Bryant relates it to something much more simplistic.
"They are really coachable and very humble even though they get a lot of attention. They are a pleasure to coach, not because of their talent, because they are just good kids."
National Division final set
As expected, POWERADE FAB 50 No. 10 DeMatha Catholic (Hyattsville, Md.) advanced to Friday evening's final with a 64-49 victory over upstart Newark Memorial (Newark, Calif.) in the first semifinal.
Up-and-coming 6-foot-2 junior Jairus Lyles led DeMatha's balanced attack with 15 points, as four players scored in double figures for the Stags.
DeMatha jumped out to a 19-7 lead after one quarter and the Cougars could not recover. Newark Memorial cut its large deficit down to six points (48-42) with less than six minutes remaining in the fourth quarter, but the Stags pulled away down the stretch.

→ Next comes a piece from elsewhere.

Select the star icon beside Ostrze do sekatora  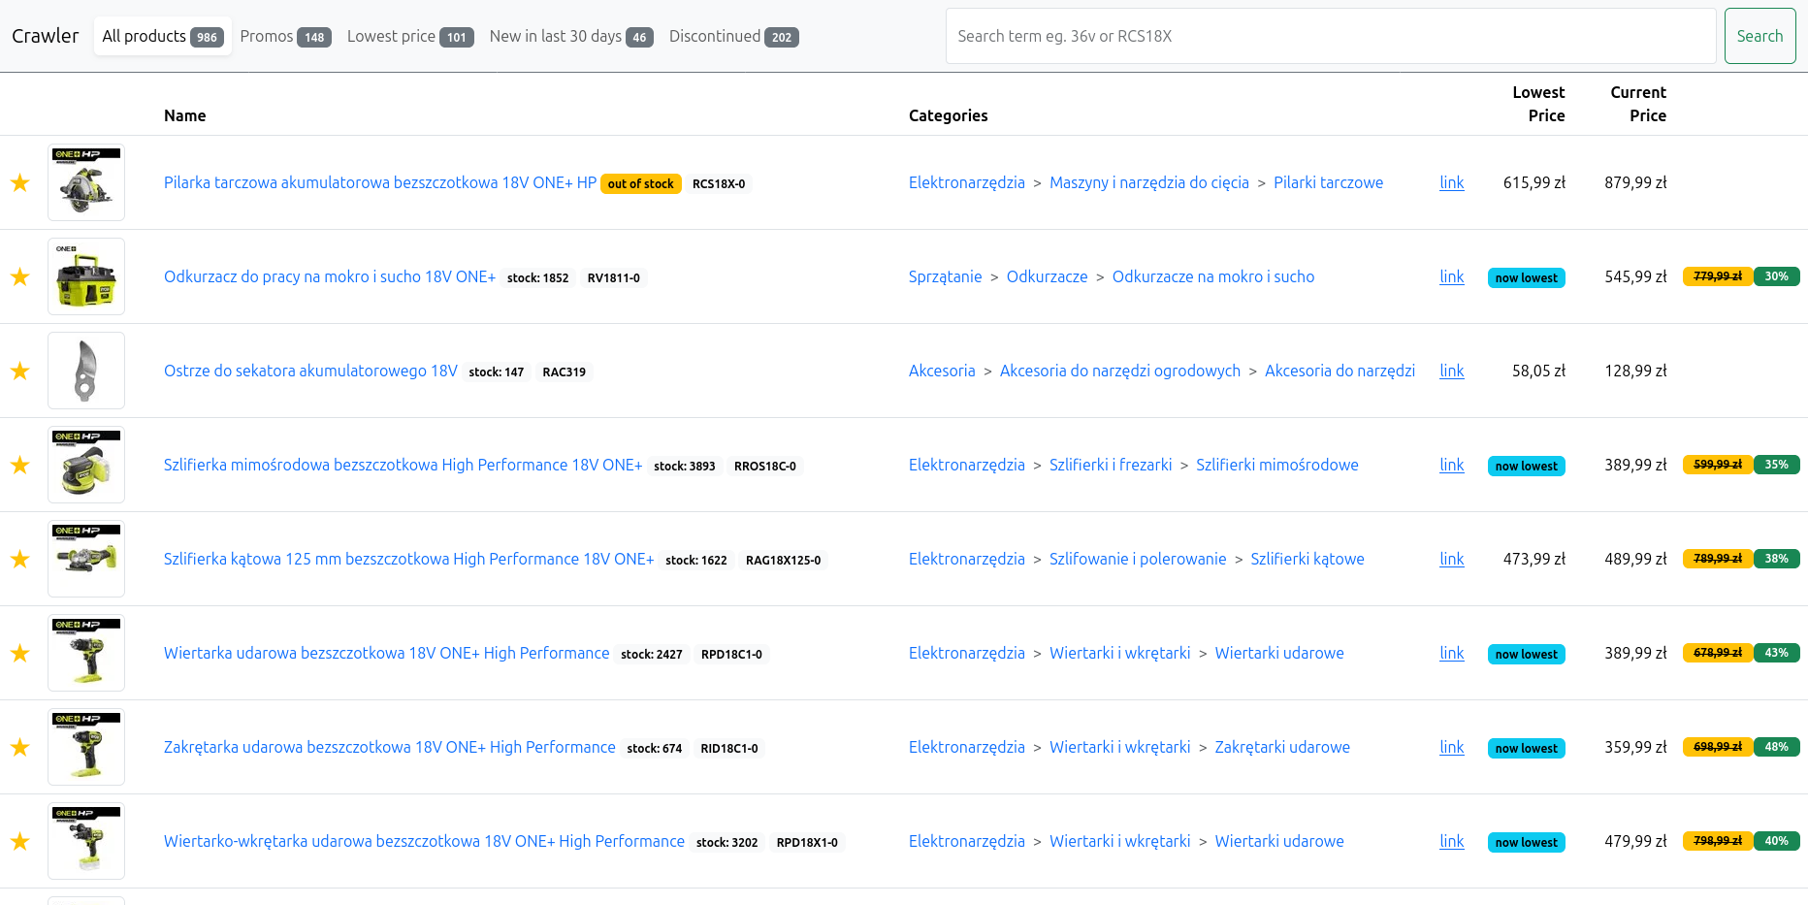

"We're mad we didn't get the win, but we're not hurt because we competed," said Newark Memorial's Casey Norris, who finished with 10 points and made heady plays around the basket. "We watched a lot of film, so we were prepared, we just didn't make enough threes to get the win."
DeMatha will face Windward (Los Angeles), which continued its strong play with a 71-59 victory over regionally ranked Taft (Woodland Hills, Calif.).
Windward has started slow in many of its early games this season, but against Taft they jumped out to a 21-13 lead after one quarter of play. Senior guard Luke Silverman-Lloyd sparked the Wildcats in the first half with three 3-pointers and finished with 12 points, all on long-range shots.
In the second half, senior LMU recruit Nick Stover took over. He continuously finished drives around the basket and knocked down a majority of his free throws. He finished with a game-high 30 points.
Taft coach Jason Hart (a former NBA guard) ordered a full court press that created some easy baskets late in the game, but the Toreadors couldn't cut their deficit to single digits after trailing 57-39 entering the fourth quarter.
Senior forward Brandon Perry led Taft with 25 points. Taft's other standout forward, senior Anthony "Dinnertime" January, was held to nine points.
"Our game plan was to come out hard," Silverman-Lloyd said. "We didn't want to face an uphill battle.
"We're going to look at the film [of DeMatha] tonight. We're going to need a full team effort to win. If we get out to a strong start, we'll play with them the whole game. We're the underdogs, but we like that role."